• **WHAT IS REQUIRED**:
For each line below that contains the word "computer", return that line.

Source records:
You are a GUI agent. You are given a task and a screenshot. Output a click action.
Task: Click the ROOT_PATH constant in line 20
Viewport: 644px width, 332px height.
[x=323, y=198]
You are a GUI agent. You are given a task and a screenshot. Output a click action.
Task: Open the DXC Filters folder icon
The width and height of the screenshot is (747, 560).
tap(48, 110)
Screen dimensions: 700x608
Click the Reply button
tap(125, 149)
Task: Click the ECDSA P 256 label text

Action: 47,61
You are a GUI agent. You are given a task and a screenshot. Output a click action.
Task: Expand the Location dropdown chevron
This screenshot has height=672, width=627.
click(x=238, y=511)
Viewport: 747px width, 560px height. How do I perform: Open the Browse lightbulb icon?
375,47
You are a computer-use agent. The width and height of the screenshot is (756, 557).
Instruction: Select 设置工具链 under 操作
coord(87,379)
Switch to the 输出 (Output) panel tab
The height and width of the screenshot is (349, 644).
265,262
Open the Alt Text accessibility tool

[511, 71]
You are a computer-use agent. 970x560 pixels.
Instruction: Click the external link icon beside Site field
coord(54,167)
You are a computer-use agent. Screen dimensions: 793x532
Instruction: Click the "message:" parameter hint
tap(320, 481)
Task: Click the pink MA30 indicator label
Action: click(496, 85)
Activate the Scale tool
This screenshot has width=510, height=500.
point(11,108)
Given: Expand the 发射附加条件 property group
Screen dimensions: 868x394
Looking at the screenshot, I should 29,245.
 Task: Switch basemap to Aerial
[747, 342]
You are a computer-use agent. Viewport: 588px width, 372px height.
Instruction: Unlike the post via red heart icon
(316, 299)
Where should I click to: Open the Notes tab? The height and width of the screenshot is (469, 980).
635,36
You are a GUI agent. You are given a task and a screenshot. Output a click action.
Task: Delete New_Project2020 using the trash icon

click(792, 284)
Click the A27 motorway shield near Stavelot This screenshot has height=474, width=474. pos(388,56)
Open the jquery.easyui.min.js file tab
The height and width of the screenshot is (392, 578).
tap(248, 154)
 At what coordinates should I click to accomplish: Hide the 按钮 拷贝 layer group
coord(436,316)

• **EXERCISE ANSWER**:
You are a computer-use agent. The width and height of the screenshot is (756, 557).
You are a computer-use agent. 970x560 pixels.
You are a computer-use agent. Screen dimensions: 793x532
You are a computer-use agent. Viewport: 588px width, 372px height.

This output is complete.